65歳以上の保険料は市区町村や広域連合ごとに決められ、3年に1度見直される。高齢化の進行に伴いサービス利用の需要が高まり、保険料は急激に上昇。介護保険制度が始まった00年当時から2倍近くになった。保険料の最高8686円と最低2800円の差は約6千円となり、地域差が拡大している。
厚労省が全1579の市区町村や広域連合の保険料を集計した。15~17年度に月6千円を超えるのは215カ所で、うち13カ所は7千円超だった。1488カ所が保険料を引き上げる一方、64カ所は保険料を据え置き、27カ所は引き下げた。介護予防などの取り組みが奏功したとみられる。

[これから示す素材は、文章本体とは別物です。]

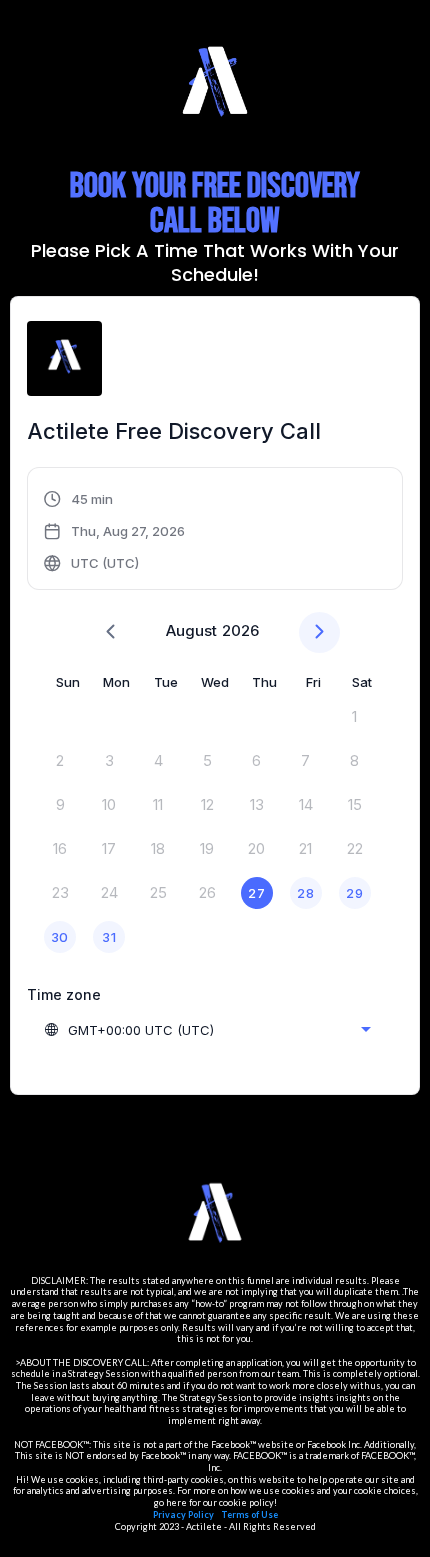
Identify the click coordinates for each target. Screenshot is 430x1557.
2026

月額保険料の最高は奈良県天川村の8686円で、福島県飯舘村の8003円、奈良県黒滝村と岡山県美咲町の7800円と続いた。最低は鹿児島県三島村の2800円。次いで北海道音威子府村3千円、北海道中札内村3100円だった。
厚労省は「高齢化率、要介護の認定率が高い自治体ほど、保険料が引き上がる傾向にある。サービス提供事業者が少ないため、保険料が低く抑えられている地域もあるようだ」と分析する。
都道府県別の平均では、沖縄県が6267円で最も高く、埼玉県の4835円が最も低い。
00年度の介護費用は3兆6千億円だったが、15年度予算では10兆1千億円。政府は、事業者に支払う介護報酬を4月から2・27%引き下げたが、費用と保険料の上昇は止まらなかった。